In 2020, more people than ever before have become aware of the racial injustices that harm and kill Black, Indigenous, and People of Color. As racial injustices have become more visible to the public, throes of people–from those in private industry to public institutions–have begun the paramount task of questioning the quality and efficacy of prior organizational efforts to address diversity, equity, and inclusion (DEI).
AASHE board directors and staff recognize that for us to meaningfully advance and accomplish our mission, we must question what it is about our work and ways of work that hinder diversity. Awakening to the systemic nature and prevalence of racism led AASHE to recognize that a frame of DEI would only get us so far and that we need to evolve and deepen our thinking to a frame of racial equity and social justice.
With this approach, AASHE staff are beginning to learn and use new ways of thinking that attempt to uncover blind spots that result from systemic racism and white supremacy culture. Many in our community have invested in this work too, and have advocated for AASHE to provide more opportunities to explore and learn about the intersectionality of sustainability with racial equity and social justice. Collectively, we need to understand that being a sustainability change agent must include being a champion of racial equity and social justice.
I am honored to share the following anthology of essays from members of the AASHE Advisory Council DEI Committee. The essays provide insight and guidance as to what sustainability change agents can do to champion racial equity and social justice. The anthology begins by delving into the how and, most importantly, the why of the essay project. The second essay answers the question of how equity is connected to sustainability. The next three put concepts into practice–collaborating with campus partners around racial equity, integrating equity into sustainability programs, and attracting and building socially-minded staff.

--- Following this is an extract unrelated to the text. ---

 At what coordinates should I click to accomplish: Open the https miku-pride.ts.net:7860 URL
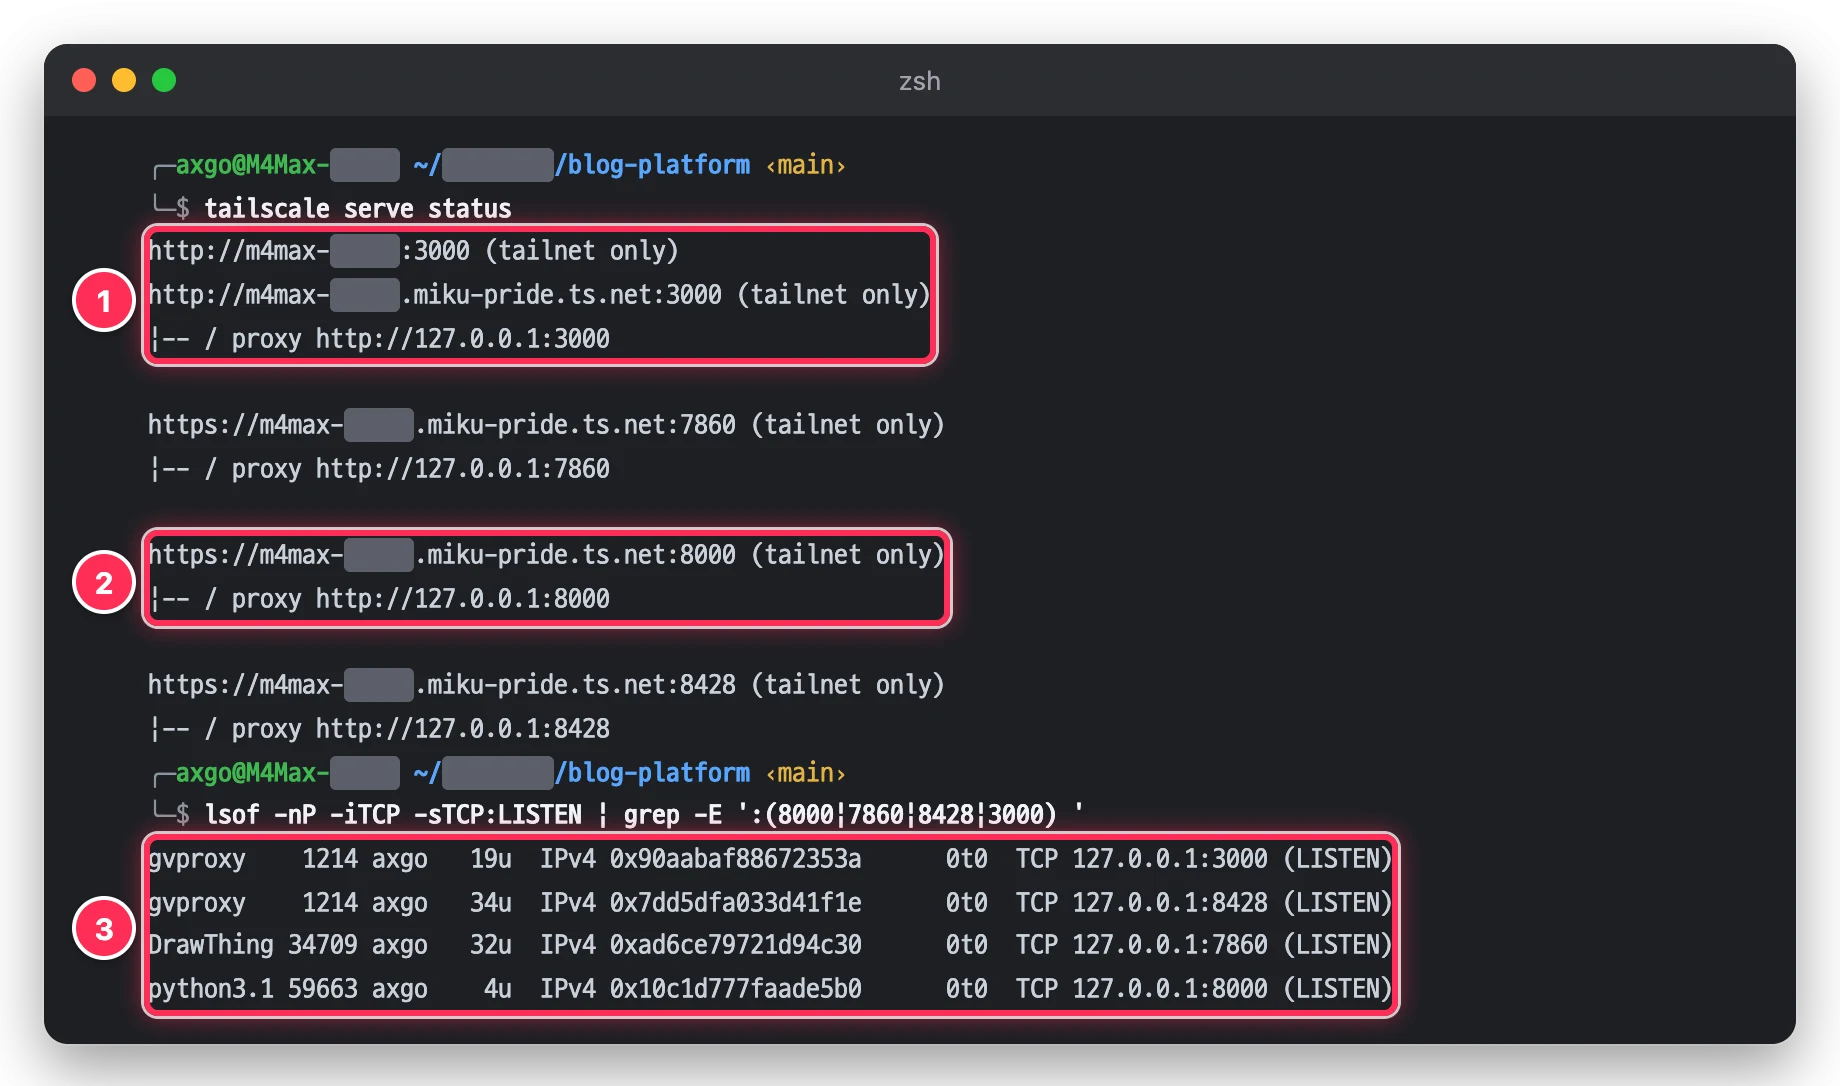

This project will evolve as AASHE continues its journey to center racial equity and social justice. We’ll be adding more resources and stories, and uplifting the voices of Black people and People of Color. AASHE is deeply committed to serving our community–by learning and engaging everyone in the work of becoming antiracist, and ultimately advancing sustainability in higher education. This is the bold next step.
On behalf of AASHE, my gratitude goes to the contributing authors of these essays and the members of the DEI committee. Thank you for supporting the growth of our community!